I'd seen stranger deals. When ordinary people sought mortgages, the banks demanded zealous title searches. Buying for cash you were on your own.

I said, “Mr. Zarega's house was farther from the fence. At any rate, they're not going be on this pasture that often. It won't sustain them.”

“Am I supposed to
hope
that he doesn't put his cows in there on days I've got clients visiting? I won't be able to use the goddammed swimming pool. Am I supposed to put screens over my pool? And my tennis courts?”

I had no answer beyond, “Flies go with farmland.”

“I'm hiring you to reason with Butler. You're local. Maybe he'll listen to you.”

“Who told you I was a pisser?”

King smiled easily. “I can't reveal my sources.”

“Why'd you ask?”

“Let's get on the same page, Mr. Abbott. Do you understand that I regard this as a very serious matter?”

“Do
you
understand that you're in a classic country-city clash? You've got a lovely estate here, cheek by jowl with a cow farm. You pay for all this with money you earn elsewhere. Mr. Butler earns his right here. You're a new arrival. He's third generation. I could go on, but I think you get my point.”

“Exactly why I intend to hire the best qualified person to resolve it for me. It's beyond the lawyers. I need a local fixer. You're a local fixer—don't interrupt—Not only that, you've worked as a private detective—don't interrupt—I
know
you have no license and I don't care. I do care that you learned your trade when you served with Naval Intelligence.”
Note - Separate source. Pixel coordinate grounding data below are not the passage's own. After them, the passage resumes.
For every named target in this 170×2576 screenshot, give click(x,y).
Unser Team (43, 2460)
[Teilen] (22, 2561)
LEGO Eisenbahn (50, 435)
“This is more a job for a psychiatrist.”

“The one I send my staff to charges one hundred and fifty dollars an hour. Would that be sufficient?”

We know that my real estate business was not exactly booming that March. Although, having experienced first hand the financial markets' ephemerality—evanescence I myself had once contributed to as an overpaid, underaged Wall Street shark in an earlier life—I had diversified my listings, scouring Newbury for commercial space to rent to the new wave of start-up businesses being founded by the recently fired. So I wasn't starving, yet.

But the Olds was getting very old and if a fresh coat of paint wasn't applied soon to the aforementioned snowy clapboards the word “shabby “ would affix itself to the directions I e-mailed customers: “The Georgian house near the flagpole.”

I was marveling how diplomat King had blundered into this clumsy affair, when he reminded me that he was no dummy. “Look at it this way, Abbott. Not only do you pick up a fat fee for making peace, but you'll get your full commission on any land you can get him to sell me.”

“Would that include your buying the lease?”

“I will buy the lease and every damned acre he'll sell me besides.”

I nodded, tempted by the chance to swing a land deal.

King raved on, “I'll buy his whole goddammed house. Hell, I'll buy him a mountain he can move to.”

“You're offering to buy him another place?”

“As long as it's on the other side of town.”

“I'll go talk to him,” I said. “But don't get your hopes up. I was just a friend of his kid.”

“You're
friends
with that criminal?”

I ignored that and said, “I noticed some heavy security at the gate. Are there any incidents I should know about?”

“This morning, Butler drove in here with a shotgun.”